=== Provided passage ===
In addition to courses in the Liberal Arts Core, students majoring in Business Administration take the following courses:
- Market Research
- Financial Accounting
- International Trade & Policy
- Organizational Behaviour
- Managerial Accounting
- Operations Management
- International Finance
- Supply-Chain Management
- Business Law
- Competitive Strategy
- Corporate Finance
- Advanced Topics in Business
- New Product Development
- Final Year/Capstone Project
Timely and high quality information is crucial for the success of firms in today's highly competitive and evolving environment. Market research is an organized way of developing and providing information for managerial decision-making. This course takes the perspective of the manager who uses market research data. The course will introduce students to research methodology and implementation, as well as how to evaluate market research proposals and reports. The course is quantitative in its orientation and will provide an overview of how market research methods can be applied to solve problems in specific application areas such as estimating market potential, designing and positioning new products and services, pricing, and measuring customer satisfaction. The class consists of lectures, classroom discussions, and an applied team project. This course will give students a basic understanding of research methodology and implementation, and will enable students to effectively evaluate market research proposals, interpret, review, and criticize subsequent reports.
=== Provided records ===
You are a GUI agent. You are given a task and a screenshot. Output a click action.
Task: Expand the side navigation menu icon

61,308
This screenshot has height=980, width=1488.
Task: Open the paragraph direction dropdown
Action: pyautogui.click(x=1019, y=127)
===
**Stated problem 1**
Reproduce the Business Administration passage word for word, in full.
**Stated problem 2**
Rewrite the records with "side navigation menu icon" swapped for "hamburger menu icon", keeping everything else the same.
The records have no connection to the Business Administration passage.

**Problem solution 1**
In addition to courses in the Liberal Arts Core, students majoring in Business Administration take the following courses:
- Market Research
- Financial Accounting
- International Trade & Policy
- Organizational Behaviour
- Managerial Accounting
- Operations Management
- International Finance
- Supply-Chain Management
- Business Law
- Competitive Strategy
- Corporate Finance
- Advanced Topics in Business
- New Product Development
- Final Year/Capstone Project
Timely and high quality information is crucial for the success of firms in today's highly competitive and evolving environment. Market research is an organized way of developing and providing information for managerial decision-making. This course takes the perspective of the manager who uses market research data. The course will introduce students to research methodology and implementation, as well as how to evaluate market research proposals and reports. The course is quantitative in its orientation and will provide an overview of how market research methods can be applied to solve problems in specific application areas such as estimating market potential, designing and positioning new products and services, pricing, and measuring customer satisfaction. The class consists of lectures, classroom discussions, and an applied team project. This course will give students a basic understanding of research methodology and implementation, and will enable students to effectively evaluate market research proposals, interpret, review, and criticize subsequent reports.

**Problem solution 2**
You are a GUI agent. You are given a task and a screenshot. Output a click action.
Task: Expand the hamburger menu icon

61,308
This screenshot has height=980, width=1488.
Task: Open the paragraph direction dropdown
Action: pyautogui.click(x=1019, y=127)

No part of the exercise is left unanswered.